Figure 5. The CDKB1;1‐CYCB1;1 complex phosphorylates RAD51.

Figure 5

  1. WT and rad51 mutants were grown on control plates or transferred to plates supplemented with 15 or 30 μM cisplatin, respectively, 3 days after germination. Root lengths were measured 3 days after transfer and the net root growth of 3 days is shown in the graph. Asterisk indicates significant differences within a 5% confidence interval (Student's t‐test). Three biological replicates, each containing at least 15 plants, were analyzed. The mean of the root length of each individual experiment was determined and again averaged for the three biological replicates. Graphs represent mean ± SD.
  2. Image shows a wild‐type plant (left) and rad51 mutant (right) grown on control plates. Images were taken 6 days after germination. Scale bar: 1 cm.
  3. Image shows a wild‐type plant (left) and rad51 mutant (right) germinated on control plates and transferred to plates supplemented with 15 μM cisplatin 3 days after germination. Images were taken 6 days after germination, that is, 3 days after transfer to cisplatin. Scale bar: 1 cm.
  4. Immunostaining of RAD51 foci in the wild‐type and indicated mutant cells after 2 h of treatment with 50 μM cisplatin.
  5. Counted numbers of RAD51 foci per cell detected after 2 h of treatment with 50 μM cisplatin in wild‐type and mutant plants. For each sample, the RAD51 foci of 100 cells were counted and grouped into six categories: cells with 0, 1, 2, 3, 4, or > 5 foci per cell.

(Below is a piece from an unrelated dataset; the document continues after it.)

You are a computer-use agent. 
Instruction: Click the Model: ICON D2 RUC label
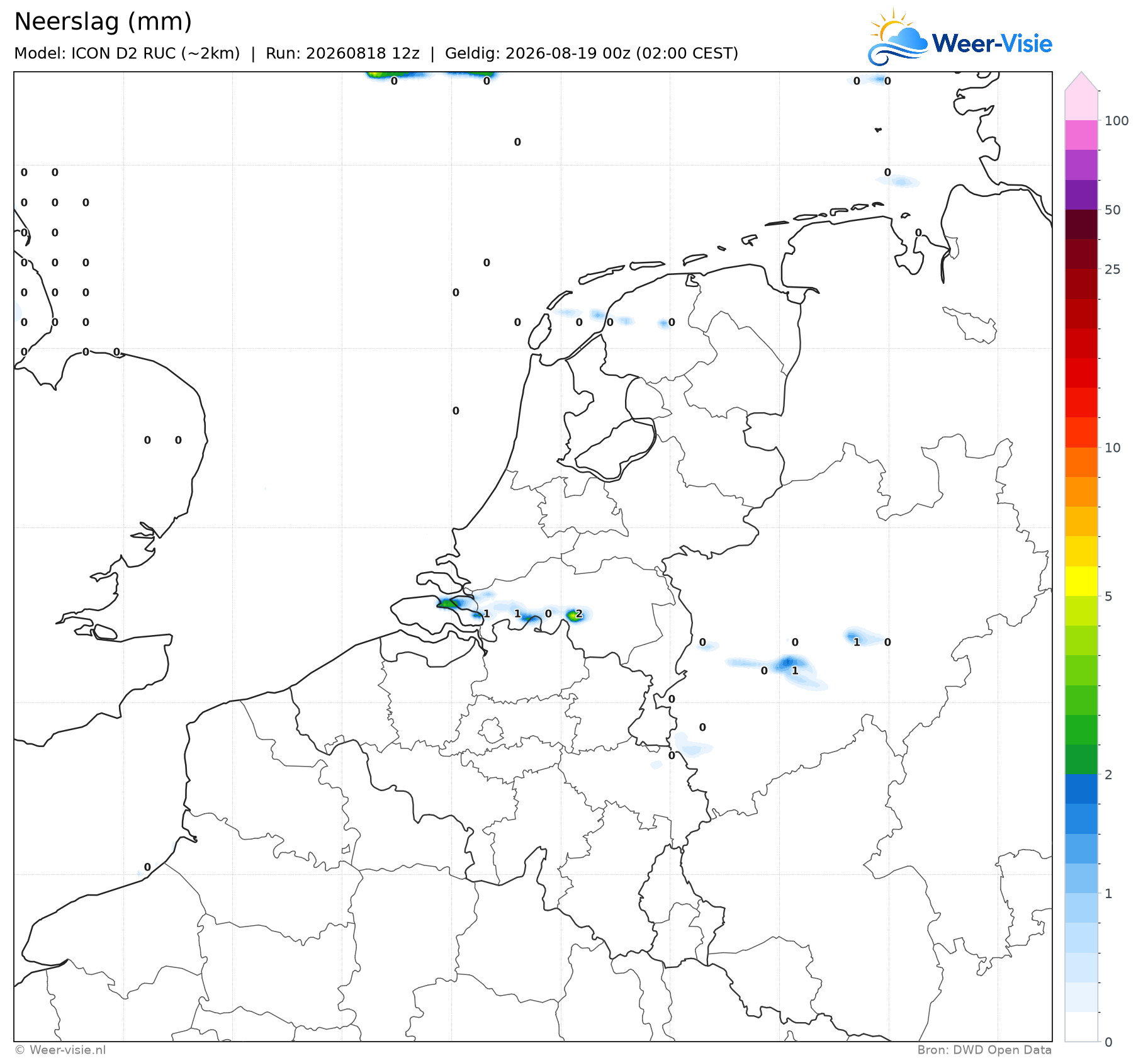[127, 53]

  6. In vitro kinase assay of purified CDK complexes phosphorylating RAD51. RAD51 and histone H1 kinase assays were performed with [γ‐32P]ATP as a phosphate donor. Proteins were subjected to SDS–PAGE after the kinase reaction and stained with Coomassie Brilliant Blue demonstrating the equal loading of the substrates (lower panels). Phosphorylated proteins were detected by autoradiography (upper panels). The reactions were normalized by using equal amounts of CDKs assuring equal levels of active CDK‐cyclin complexes; the protein blot indicates the relative amounts of the CDKs in the reaction (bottom panel). Abbreviation: p‐RAD51 and p‐histone H1 for [32P]‐phosphorylated MBP‐RAD51‐His6 and recombinant human histone H1, respectively, resulting from kinase assays with radiolabeled ATP. Asterisks indicate varying amounts of cyclins that can be in the reaction due to purification procedure. 1: without kinase, 2: CDKA;1‐CYCA2;3, 3: CDKB1;1‐CYCA2;3, 4: CDKB1;1‐CYCD2;1, 5: CDKA;1‐CYCB1;1, 6: CDKB1;1‐CYCB1;1.